Too often, show houses reflect a clash of competing design sensibilities with little regard for overall harmony. In this case, a steering committee including designers Frank Babb Randolph, Barry Dixon and Michael Roberson evaluated 125 submissions and chose proposals that would work well together.

Though sumptuous, the house is relatively compact, with no ballrooms or maid's rooms on tour. "A lot of those show houses in Great Falls and Potomac had 22 rooms and were so big that they sort of fell apart," says Alexandria designer Craig Henson, who produced the sitting area off the kitchen in the current house. "Using fewer designers in an old house that's been made new is a better idea." Organizers are planning to make this an annual event in the city.

Whether it's a house for sale down the street or a historic home in Williamsburg, wandering through a show house can be a lovely way to spend a spring afternoon.
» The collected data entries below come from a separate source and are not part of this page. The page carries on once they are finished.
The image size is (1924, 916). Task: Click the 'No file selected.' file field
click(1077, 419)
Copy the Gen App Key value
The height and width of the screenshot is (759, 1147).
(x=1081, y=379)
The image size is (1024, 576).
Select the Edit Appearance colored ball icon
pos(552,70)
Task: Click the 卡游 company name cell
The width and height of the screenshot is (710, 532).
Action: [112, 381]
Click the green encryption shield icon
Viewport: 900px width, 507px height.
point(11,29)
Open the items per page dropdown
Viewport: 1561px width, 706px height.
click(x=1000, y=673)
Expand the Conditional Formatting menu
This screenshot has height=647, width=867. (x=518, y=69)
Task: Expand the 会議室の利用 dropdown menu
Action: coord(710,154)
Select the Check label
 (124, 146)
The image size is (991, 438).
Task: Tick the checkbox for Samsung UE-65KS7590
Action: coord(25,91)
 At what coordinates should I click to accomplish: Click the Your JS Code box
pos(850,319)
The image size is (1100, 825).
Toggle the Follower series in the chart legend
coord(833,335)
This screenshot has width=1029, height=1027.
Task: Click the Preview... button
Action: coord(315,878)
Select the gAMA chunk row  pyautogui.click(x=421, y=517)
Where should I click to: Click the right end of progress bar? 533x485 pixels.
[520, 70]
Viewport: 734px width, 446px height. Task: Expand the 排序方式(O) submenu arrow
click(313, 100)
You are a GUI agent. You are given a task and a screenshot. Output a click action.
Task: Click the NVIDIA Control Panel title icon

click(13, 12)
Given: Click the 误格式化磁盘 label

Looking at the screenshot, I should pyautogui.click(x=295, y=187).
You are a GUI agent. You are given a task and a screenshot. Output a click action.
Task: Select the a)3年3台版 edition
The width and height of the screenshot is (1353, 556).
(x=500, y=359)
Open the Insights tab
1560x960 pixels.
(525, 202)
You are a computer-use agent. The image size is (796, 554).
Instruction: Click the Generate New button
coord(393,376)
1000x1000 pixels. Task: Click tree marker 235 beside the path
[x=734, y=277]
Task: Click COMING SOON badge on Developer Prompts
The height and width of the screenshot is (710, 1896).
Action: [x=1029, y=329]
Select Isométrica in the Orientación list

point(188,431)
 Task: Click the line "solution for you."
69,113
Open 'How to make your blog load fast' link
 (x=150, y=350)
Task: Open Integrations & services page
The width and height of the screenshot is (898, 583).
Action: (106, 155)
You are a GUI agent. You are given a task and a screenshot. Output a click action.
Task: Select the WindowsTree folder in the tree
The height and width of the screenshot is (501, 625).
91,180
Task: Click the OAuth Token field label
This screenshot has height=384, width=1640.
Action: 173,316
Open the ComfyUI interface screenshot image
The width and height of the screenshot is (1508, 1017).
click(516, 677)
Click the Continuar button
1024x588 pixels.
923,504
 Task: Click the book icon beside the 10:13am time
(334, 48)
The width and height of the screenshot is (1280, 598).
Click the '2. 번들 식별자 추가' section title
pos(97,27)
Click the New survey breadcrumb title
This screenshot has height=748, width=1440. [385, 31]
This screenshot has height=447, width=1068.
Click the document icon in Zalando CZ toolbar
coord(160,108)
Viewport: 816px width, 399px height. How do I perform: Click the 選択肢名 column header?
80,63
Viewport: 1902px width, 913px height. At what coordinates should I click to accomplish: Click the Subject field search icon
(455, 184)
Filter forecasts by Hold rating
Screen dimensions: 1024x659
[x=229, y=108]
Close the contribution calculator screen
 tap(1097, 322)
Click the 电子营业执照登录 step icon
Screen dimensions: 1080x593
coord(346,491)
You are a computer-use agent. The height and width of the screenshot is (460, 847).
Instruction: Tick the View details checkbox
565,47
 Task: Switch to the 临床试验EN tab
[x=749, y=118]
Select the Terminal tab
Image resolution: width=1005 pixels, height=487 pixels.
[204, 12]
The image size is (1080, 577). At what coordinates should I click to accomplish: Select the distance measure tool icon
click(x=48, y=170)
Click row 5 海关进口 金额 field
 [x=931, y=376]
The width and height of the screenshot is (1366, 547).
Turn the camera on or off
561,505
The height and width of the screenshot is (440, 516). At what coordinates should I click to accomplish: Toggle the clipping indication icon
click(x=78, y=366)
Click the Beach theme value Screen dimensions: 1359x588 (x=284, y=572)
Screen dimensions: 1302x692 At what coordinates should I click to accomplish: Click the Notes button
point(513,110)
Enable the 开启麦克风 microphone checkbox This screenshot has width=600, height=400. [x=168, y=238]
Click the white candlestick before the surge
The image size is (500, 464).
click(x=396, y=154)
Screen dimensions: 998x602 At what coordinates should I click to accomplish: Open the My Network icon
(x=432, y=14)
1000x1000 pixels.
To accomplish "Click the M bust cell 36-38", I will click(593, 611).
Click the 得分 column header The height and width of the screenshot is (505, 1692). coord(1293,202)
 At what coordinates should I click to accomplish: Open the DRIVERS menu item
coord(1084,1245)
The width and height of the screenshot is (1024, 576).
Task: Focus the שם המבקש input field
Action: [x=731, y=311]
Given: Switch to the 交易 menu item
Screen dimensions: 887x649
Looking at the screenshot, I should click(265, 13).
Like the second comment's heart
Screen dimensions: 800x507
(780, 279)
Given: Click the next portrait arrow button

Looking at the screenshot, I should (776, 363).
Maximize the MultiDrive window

Tour with a friend so you can share reactions to design concepts from gorgeous to ghastly. The Home section staff did just that, touring and conferring about the D.C. Design House just before it opened. Then we each picked one thing that struck our fancy and compared notes.

If you go, let us know what you liked -- or didn't -- at home@washpost.com.

The house, at 3014 P St. NW, will be open Saturday through May 11. Hours are Tuesday to Friday, 10 a.m. to 3 p.m.; Saturday and Sunday, noon to 5 p.m. Tickets are $20; more information at http://www.dcdesignhouse.com. The house will also be one of 10 open for the annual Georgetown House Tour on April 26. Tickets for this one-day tour are $45; more information athttp://www.georgetownhousetour.com.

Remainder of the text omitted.